Whether they are annuals or perennials, if we pay attention to them the flowers keep us — pardon the pun — grounded. As we walk or drive down the streets of our home towns or just look out the windows of our homes, the flowers not only brighten our neighborhoods and days but also help us keep track of the passage of time. In this part of the country where NFESH’s office is located, forsythia are the first to spring to life, driving the drab gray of winter into the background with their long sprays of almost neon yellow. Early spring brings the daffodils and on their heels the tulips, and as summer approaches the hydrangeas and magnolias and camellias and all manner of other blossoms hung in pots or arrayed in beds vie for attention and enliven the days. Autumn brings muter colors but no less beauty as chrysanthemums adorn tables and take center stage in the corsages of homecoming queens. The flower centerpieces and bouquets that have traditionally marked the special celebrations of our lives — like weddings, holidays, birthdays, and anniversaries — have taken on a different role in the context of COVID-19 for all of us. And this is especially true for the older folks among us, who, because of their age, have been essentially housebound for many months and several seasons now and cautioned that venturing out and interacting with others can put them at serious health risk. What is the case for all of the elderly (including those individuals of a certain age who never before would have considered that nomenclature as applying to them) is even more devastatingly true for those older citizens among us who were and are residents of nursing homes and other senior living facilities.
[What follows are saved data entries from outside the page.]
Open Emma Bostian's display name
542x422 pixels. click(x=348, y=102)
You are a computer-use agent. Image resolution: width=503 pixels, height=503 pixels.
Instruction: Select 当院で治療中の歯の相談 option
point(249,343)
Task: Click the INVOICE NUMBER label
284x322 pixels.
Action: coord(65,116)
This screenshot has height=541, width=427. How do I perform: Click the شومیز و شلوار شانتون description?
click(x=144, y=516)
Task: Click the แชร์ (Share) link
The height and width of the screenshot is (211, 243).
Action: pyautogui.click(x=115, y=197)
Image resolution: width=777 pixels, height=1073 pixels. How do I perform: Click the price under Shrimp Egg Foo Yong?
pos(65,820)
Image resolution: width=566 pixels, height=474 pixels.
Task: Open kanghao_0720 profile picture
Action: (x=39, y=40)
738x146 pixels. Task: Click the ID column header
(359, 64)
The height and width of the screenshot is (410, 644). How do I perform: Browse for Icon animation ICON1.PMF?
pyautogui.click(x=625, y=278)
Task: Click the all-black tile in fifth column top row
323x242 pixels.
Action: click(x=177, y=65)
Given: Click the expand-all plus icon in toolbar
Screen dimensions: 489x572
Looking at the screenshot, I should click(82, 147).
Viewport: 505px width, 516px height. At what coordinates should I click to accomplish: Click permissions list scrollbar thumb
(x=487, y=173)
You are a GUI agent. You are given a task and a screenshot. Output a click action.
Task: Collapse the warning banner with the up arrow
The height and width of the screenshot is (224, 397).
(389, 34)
In the context of the pandemic, they have been quarantined, as we know but we far too often forget, for months now. In the context of the pandemic, visits with family are relegated to short conversations through a window, if they happen at all.

Surely, without the succession of flowers they see out those same windows, the passage of time might doubtless be difficult to mark. It might be easy to forget not just what day it is, but what month and what season. Ask most any “elderly” person you know about forgetting, and if they are honest with you and with themselves they probably will admit that they do occasionally forget a bit more now than they did when they were young — or at least it takes a slight bit more time to remember. Such is a frightening and widespread reality in this era when Alzheimer’s has become a household word and an entire industry dedicated to “memory care” has grown up across the nation. Yes, for people “of a certain age” the specter of forgetting is a very real and frightening thing.
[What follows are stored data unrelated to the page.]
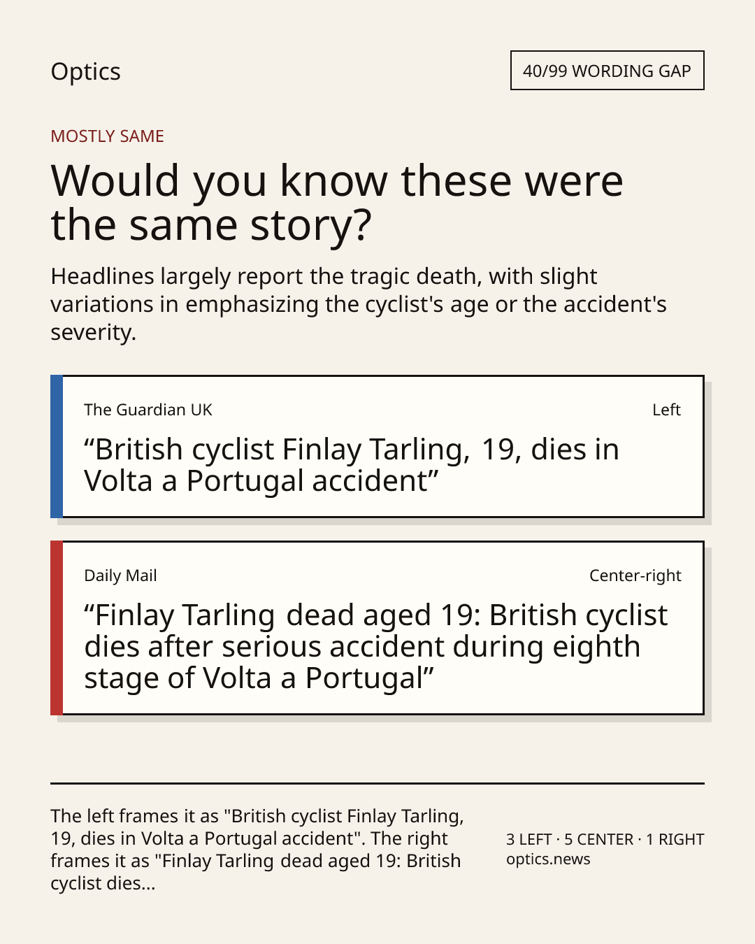This screenshot has width=755, height=944.
Task: Click the main headline about same story
Action: (x=336, y=203)
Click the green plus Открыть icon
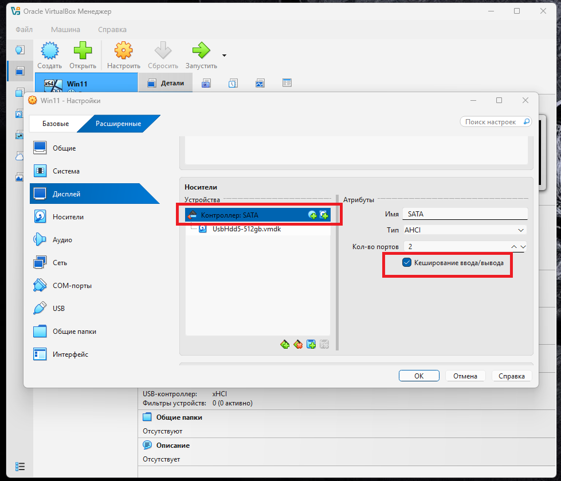561x481 pixels. click(83, 51)
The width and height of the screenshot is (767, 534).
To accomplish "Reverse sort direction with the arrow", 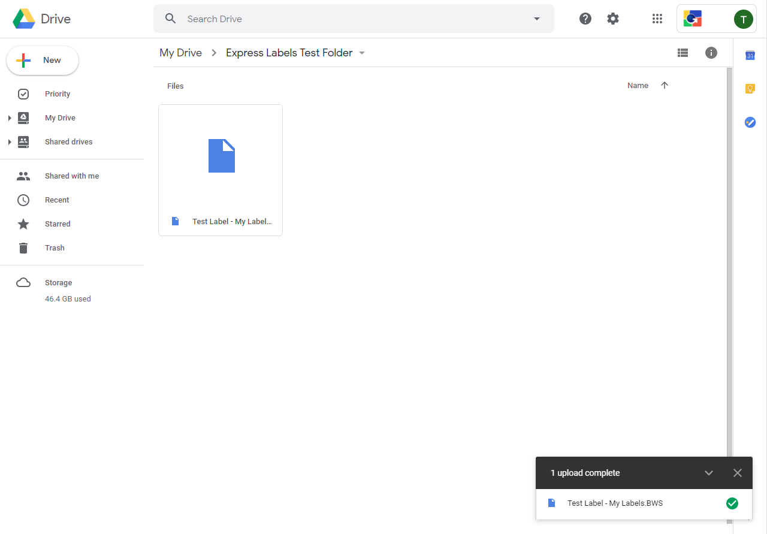I will pos(664,86).
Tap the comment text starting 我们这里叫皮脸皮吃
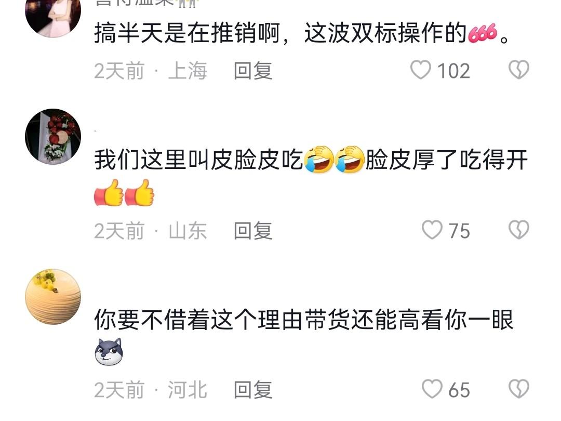The image size is (561, 421). click(x=311, y=176)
But in this age of COVID-19 there is something far more frightening, widespread, concerning and virtually unnoticed and much less addressed; and we don’t mean the disease itself. We acknowledge that older people are more likely to contract and die from it than the young. That is heartbreaking and a tragedy that is well-documented, acknowledged, and difficult, if not impossible, to prevent. But there is another dangerous villain lurking in the shadow of the disease that goes largely unnoticed and is significantly more far-reaching -– but preventable. It is a syndrome that causes hundreds of thousands, and probably millions, of older citizens anxiety, sadness and distress. What is that? Simply put, it is not the fear of forgetting so much as being forgotten.

What does all that have to do with flowers? A great deal. The tiny blue blossoms captured in the image above say it all. Forget-Me-Nots is their name. We should heed their message where the seniors we know, and even those whom we don’t, are concerned. One beauty of Forget-Me-Nots, in addition to the brightness of their blooms, is the length of their growing season. It is long, reaching from May through October. Another is the ease of care for them. No long hours of trimming, feeding, fertilizing. A bit of water and sunshine seems to be enough. And with that little bit of attention they not only survive, but thrive and give back joy.

We at NFESH think that has a lot to say about the elderly. It also gives hope even as it delivers a gentle but critical lesson to us. Forget-Me-Not. We are here to make the pledge that we won’t. We will Forget-Them-Not, and not just the “hidden hungry” but all of the “hidden.” That’s the message we all need to spread. It is the kind of universal contagion — and remedy — that is good for body and soul. Theirs and ours.